Une belle fille comme moi – de François Truffaut – 1972
Voilà un film auquel il faut laisser le temps d’infuser. Une comédie acide, flirtant avec le burlesque, où tout semble constamment exagéré, ouvertement comique. Une sorte de contre-pied assumé aux Deux Anglaises et le continent, le précédent film Truffaut particulièrement mal accueilli à sa sortie.
Il faut lui laisser le temps à ce film, ne serait-ce que parce que la dernière séquence libère une sensation qui était jusqu’alors diffuse, et qui contredisait les déclarations d’intention de Truffaut lui-même, qui affirmait n’avoir aucune autre intention que faire rire avec ce film. Or, avec cette ultime séquence, c’est un malaise pesant qui finit par dominer, et les ultimes velléités de prendre ça à la rigolade sont teintées d’un profond malaise.
Oui, Une belle fille comme moi est la première vraie comédie de Truffaut, cinéaste qui n’a cessé de se remettre en cause et de changer de ton d’un film à l’autre. La rupture avec son film précédent est certes assez radicale. Mais il y a une patte commune à tous ces films : une liberté de ton, une cruauté dans les rapports femmes/hommes, son goût pour les femmes décidées à ne pas se laisser brider par la morale…
Le personnage de Camille, cette « belle fille » qui se débarrasse constamment des mâles à la langue pendante devant sa sensualité, est un rôle que personne d’autre que Bernadette Lafont n’aurait pu interpréter. En tout cas pas comme ça : pas avec cette fraîcheur et cette liberté si insolentes et enthousiasmantes. Bernadette Lafont, qui retrouve Lafont quinze après leur premier film à tous les deux (le court métrage Les Mistons), et dont le moindre sourire fait passer les danses les plus lascives de Bardot pour une gymnastique austère…
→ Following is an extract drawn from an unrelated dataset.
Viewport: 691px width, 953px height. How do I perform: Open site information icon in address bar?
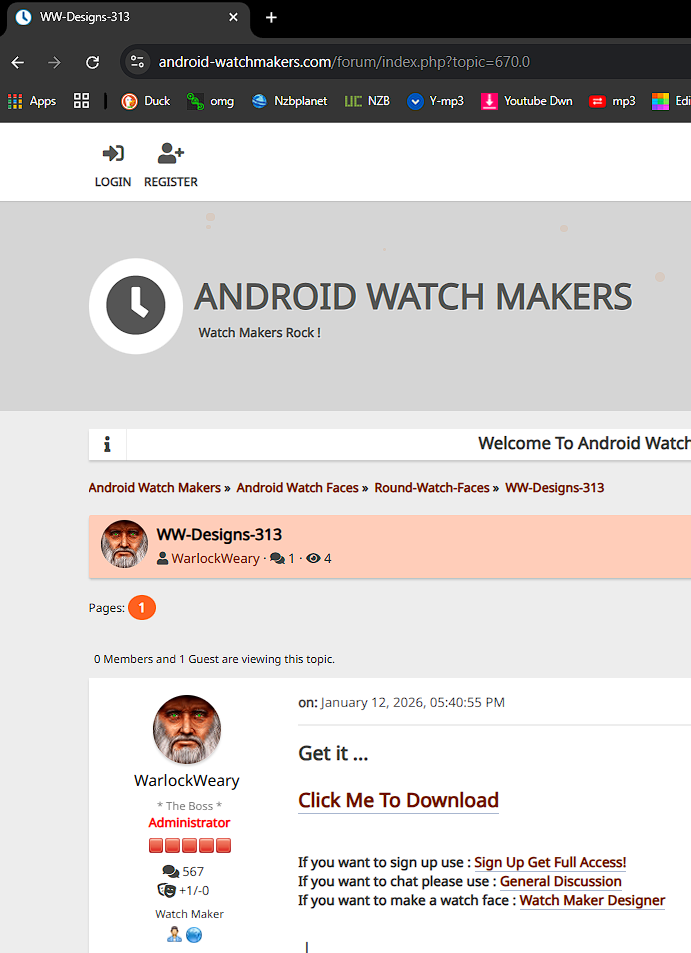click(x=139, y=62)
Autour d’elle, tous les hommes semblent grotesques et presque fous, avides d’elle. Et quelle galerie : Charles Denner, hilarant en dératiseur extrêmement droit, Guy Marchand en chanteur de charme évidemment pas charmant, Philippe Léotard en pathétique fils à maman, Claude Brasseur en avocat queutard, et André Dussolier en doctorant fou de désir pour son sujet de thèse, qui fait ses premiers pas au cinéma devant la caméra de Truffaut.
La comédie n’est pas légère, elle est même ouvertement excessive. Et sur ce registre, Truffaut est moins aimable que dans l’émotion pure. Mais d’un genre à l’autre, d’un ton à l’autre, il creuse un sillon cohérent et enthousiasmant. Même en mode mineur, c’est assez passionnant.